When is the last time you read a book? A book that you actually wanted to read…not for school.
I have always been a fan of reading. Whether I am at the beach, on a train, or just happen to have free time before bed, I usually pick up a book to read. Recently, however, I have noticed that my time perusing social media has taken away a lot of opportunities for reading. I tell myself I don’t have enough time to read during the school year, however I spend hours mindlessly scrolling through Facebook, Instagram, and Snapchat.
This got me thinking about social media and digital business’ effects on the book/publishing industry. Everyone knows that bookstores such as Borders have gone out of business because of digital books and online companies such as Amazon. We know that the ways books are bought and read have changed, but has our increasingly digital world led to less reading and fewer books being published?
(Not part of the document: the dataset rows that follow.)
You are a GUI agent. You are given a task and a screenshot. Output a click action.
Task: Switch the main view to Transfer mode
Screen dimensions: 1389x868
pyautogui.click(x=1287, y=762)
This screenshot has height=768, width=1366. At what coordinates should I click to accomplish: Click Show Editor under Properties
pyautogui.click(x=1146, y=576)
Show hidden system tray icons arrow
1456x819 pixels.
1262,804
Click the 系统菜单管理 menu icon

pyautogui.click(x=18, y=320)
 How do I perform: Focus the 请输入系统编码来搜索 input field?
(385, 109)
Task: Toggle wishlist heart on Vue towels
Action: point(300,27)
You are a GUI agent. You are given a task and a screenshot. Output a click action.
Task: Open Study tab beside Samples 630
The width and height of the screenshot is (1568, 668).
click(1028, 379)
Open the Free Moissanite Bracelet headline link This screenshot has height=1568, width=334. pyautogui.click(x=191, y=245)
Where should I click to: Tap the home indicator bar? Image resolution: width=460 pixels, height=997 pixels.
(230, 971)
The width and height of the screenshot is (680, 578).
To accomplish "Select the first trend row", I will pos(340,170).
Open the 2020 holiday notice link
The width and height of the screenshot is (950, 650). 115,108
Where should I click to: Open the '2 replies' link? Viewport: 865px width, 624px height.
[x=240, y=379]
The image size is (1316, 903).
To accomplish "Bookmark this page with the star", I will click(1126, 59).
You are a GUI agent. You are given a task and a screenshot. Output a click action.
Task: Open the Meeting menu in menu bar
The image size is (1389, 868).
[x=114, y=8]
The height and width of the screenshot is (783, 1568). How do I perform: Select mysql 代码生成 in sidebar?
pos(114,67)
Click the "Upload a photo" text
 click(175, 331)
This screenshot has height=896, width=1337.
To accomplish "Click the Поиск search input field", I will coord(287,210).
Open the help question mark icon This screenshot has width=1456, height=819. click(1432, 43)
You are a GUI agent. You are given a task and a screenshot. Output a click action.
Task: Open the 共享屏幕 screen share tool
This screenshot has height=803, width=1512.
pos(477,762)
Despite my initial thoughts that digital and social were having adverse effects on the book industry, my research proved otherwise. In 2011, Fast Company published an article in which they discussed similar concerns that social and digital would kill the industry. They feared that people would turn to blogs, social media platforms, and e-books, and therefore destroy the publishing/book industry. However, articles currently being published on this topic speak highly of the advantages social media has created for the industry. A study conducted by the Pew Research Center found that millennials, who are criticized for their use of social media and internet, are actually reading more than people over 30.
The publishing/book industry can attribute much of its current and continued success to its adaptation to social and digital. The industry has been able to successfully leverage these tools to increase reader engagement and interest. The following discusses three ways in which they are using these tools.
Social media allows for the creation of online communities of people with similar interests. Publishers and authors can target these communities with content they know is relevant to that group. This improved targeting means a reduction in advertising dollars that are wasted on uninterested audiences. Additionally, this is a great way to raise awareness of new books. The members of the communities will be able to engage with one another to share reviews or other content about a book. This use of online word of mouth can be very beneficial to authors or publishers who are trying to bring attention to their works.
Similar to any other company or industry, publishers and authors can use social media to build strong brands. If readers and consumers are aware of this positive brand image, it can create more loyal readers. This ensures future purchases, positive word of mouth, and more engagement. It also allows for smaller publishing companies or self-published authors to build their brand without needing to pay for expensive marketing budgets. Social media gives them the opportunity to inexpensively build their brands and promote their work.
Social media has opened paths of communication between parties who were not able to communicate in the past. Fans can now feel a closer connection to their favorite authors through social media accounts. Whereas book discussions typically took place orally, they can now be done on social platforms, and even include the authors. Additionally, publishers can connect with readers online. This is beneficial because publishers can see what readers are saying, what they are interested in, and popular trends that are being discussed among readers.
Although my research did not give exact statistics on the number of books read, it seems that the rise of social and digital is not having a detrimental effect on the industry. The industry is definitely changing; however, so far they have been able to use these changes to their advantage. As a book lover, it is comforting to know that authors and publishers are not being intimidated by book substitutes such as blogs or social media sites.
Do you think they will continue to survive in our increasingly digital and social world?